RENTS SET TO ROCKET IN BRISBANE

Meanwhile, Propertyology Head of Research Simon Pressley is warning of a rental squeeze in Brisbane. He says asking rents for standard Brisbane houses may increase by as much as $5000 per annum by the end of the 2022 calendar year.


Pressley points out that, for much of the past 20 years, Brisbane’s rental supply and demand held an equilibrium that caused rent prices to flatline.


“But, at the end of June 2021, there were only 4520 residential dwellings advertised across Greater Brisbane,” Pressley says. “That is a massive reduction from 9222 dwellings five years’ earlier when 230,000 fewer people lived in Brisbane.”

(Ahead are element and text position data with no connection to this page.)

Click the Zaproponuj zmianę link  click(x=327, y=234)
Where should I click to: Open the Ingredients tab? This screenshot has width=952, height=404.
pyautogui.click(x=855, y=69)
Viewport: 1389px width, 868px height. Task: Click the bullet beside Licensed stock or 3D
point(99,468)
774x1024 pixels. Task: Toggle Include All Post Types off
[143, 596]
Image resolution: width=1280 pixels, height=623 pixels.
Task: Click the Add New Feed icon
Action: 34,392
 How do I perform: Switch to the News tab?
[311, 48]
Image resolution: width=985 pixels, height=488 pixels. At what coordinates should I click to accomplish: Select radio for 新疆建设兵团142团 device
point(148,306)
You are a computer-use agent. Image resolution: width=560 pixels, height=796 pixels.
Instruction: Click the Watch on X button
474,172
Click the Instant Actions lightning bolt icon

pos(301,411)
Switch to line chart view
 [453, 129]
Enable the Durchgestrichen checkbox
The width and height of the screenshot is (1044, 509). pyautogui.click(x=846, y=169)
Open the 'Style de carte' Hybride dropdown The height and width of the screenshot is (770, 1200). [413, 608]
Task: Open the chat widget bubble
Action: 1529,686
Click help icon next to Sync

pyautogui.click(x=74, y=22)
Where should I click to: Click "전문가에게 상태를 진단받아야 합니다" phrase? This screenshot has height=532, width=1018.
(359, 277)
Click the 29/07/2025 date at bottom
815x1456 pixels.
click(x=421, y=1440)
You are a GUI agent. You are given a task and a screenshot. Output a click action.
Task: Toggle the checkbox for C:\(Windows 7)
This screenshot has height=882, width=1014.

THE HEADWINDS FACED BY INVESTORS

Pressley says rental supply started to decline from 2015 when investors faced concerns about “unpredictable tax policy changes, new state government legislation diluting asset owner’s fundamental rights, very restrictive credit policies and an underwhelming market outlook”.


“Bearing in mind that investing is a discretionary action which involves a preparedness to assume risk, the aforementioned conditions produced significant reduction in property investor participation rates,” he argues.


Pressley notes Brisbane’s total population increase of 30,000 in calendar year 2020 is well down on the 50,000 it normally produces.


“Nonetheless, total rental demand still increases each and every year, and the volume of extra rental supply required has consistently fallen short for too long. As a result, Brisbane’s rental vacancy rates have consistently tightened in recent years.”


Pressley notes ABS data that reveals Brisbane received a 13,000 net gain in internal migration during calendar year 2020 – similar to previous years – but putting Sydney and Melbourne in the shade with net losses of 32,000 and 26,000 respectively.